Questionada sobre o motivo que levou a que esta norma da reforma do Código Civil de 2008 não fosse aplicada, Joana Pinto Coelho justificou que se deveu "à formulação da norma jurídica", em que "é difícil" fazer a comprovação dos factos, alegando também dificuldades na "fórmula de cálculo" do montante a atribuir. Admitiu poderem existir outras razões, mas não as quis aprofundar.

"Congratulamo-nos muito com a questão da valorização do trabalho doméstico no que respeita ao cuidado e educação com os filhos e com a não consideração do trabalho doméstico como uma obrigação natural das mulheres", realçou a dirigente da APMJ, associação que é presidida pela juíza conselheira Teresa Féria.

Apesar do acórdão do STJ "não criar precedente", nem vincular os tribunais, serve, conforme explicou Joana Pinto Coelho, como "orientação jurisprudencial", sendo que "todas as decisões [judiciais] futuras possam ser confrontadas com esta [do STJ]".

No caso agora analisado pelo STJ, a mulher pedia, no mínimo, 240 mil euros, mas, na primeira instância, o Tribunal de Barcelos considerou que não havia lugar ao pagamento de qualquer quantia pelo trabalho doméstico da mulher.

A mulher recorreu para a Relação de Guimarães, que lhe deu razão, fixando a indemnização em 60.782 euros.

O homem recorreu para o STJ, que confirmou a decisão da Relação.

O STJ sublinha que "o trabalho doméstico, embora continue a ser estranhamente invisível para muitos, tem obviamente um valor económico e traduz-se num enriquecimento enquanto poupança de despesas".

No caso, provou-se que ao longo dos quase 30 anos em que o homem e mulher viveram juntos, foi ela quem tratou e cuidou da casa e preparou as refeições do companheiro.

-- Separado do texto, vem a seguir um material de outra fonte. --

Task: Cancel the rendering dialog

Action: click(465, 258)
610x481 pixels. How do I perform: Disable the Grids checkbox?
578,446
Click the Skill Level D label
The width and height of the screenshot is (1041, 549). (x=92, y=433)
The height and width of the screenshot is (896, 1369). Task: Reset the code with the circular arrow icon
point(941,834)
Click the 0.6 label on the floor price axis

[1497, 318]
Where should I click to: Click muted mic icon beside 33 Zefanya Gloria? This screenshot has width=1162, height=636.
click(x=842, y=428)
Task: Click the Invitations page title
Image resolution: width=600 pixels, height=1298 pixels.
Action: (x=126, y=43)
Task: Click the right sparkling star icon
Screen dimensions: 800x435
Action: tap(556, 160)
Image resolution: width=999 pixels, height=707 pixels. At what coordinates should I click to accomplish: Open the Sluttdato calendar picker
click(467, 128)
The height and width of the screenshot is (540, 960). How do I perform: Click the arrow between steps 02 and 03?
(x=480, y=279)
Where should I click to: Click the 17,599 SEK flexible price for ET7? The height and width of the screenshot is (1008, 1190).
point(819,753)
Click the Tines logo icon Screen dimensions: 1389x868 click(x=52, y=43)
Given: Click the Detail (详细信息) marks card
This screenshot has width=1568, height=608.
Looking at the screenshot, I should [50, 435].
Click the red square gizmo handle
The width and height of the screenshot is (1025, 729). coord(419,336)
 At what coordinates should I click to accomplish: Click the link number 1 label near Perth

O STJ diz que é correta a opção de ponderação desta realidade na contabilização das contribuições da mulher na aquisição do património pertencente ao companheiro.

Para o STJ, é igualmente contabilizável o trabalho despendido na educação e no acompanhamento dos filhos, desde que seja realizado exclusiva ou essencialmente por um dos elementos do casal.

Para fixar o valor do trabalho doméstico, o tribunal adotou como critério o salário mínimo nacional, multiplicado por 12 meses, durante os anos de vivência em comum.

Ao total, retirou um terço, considerando a necessidade de afetação de parte desse valor às despesas da mulher.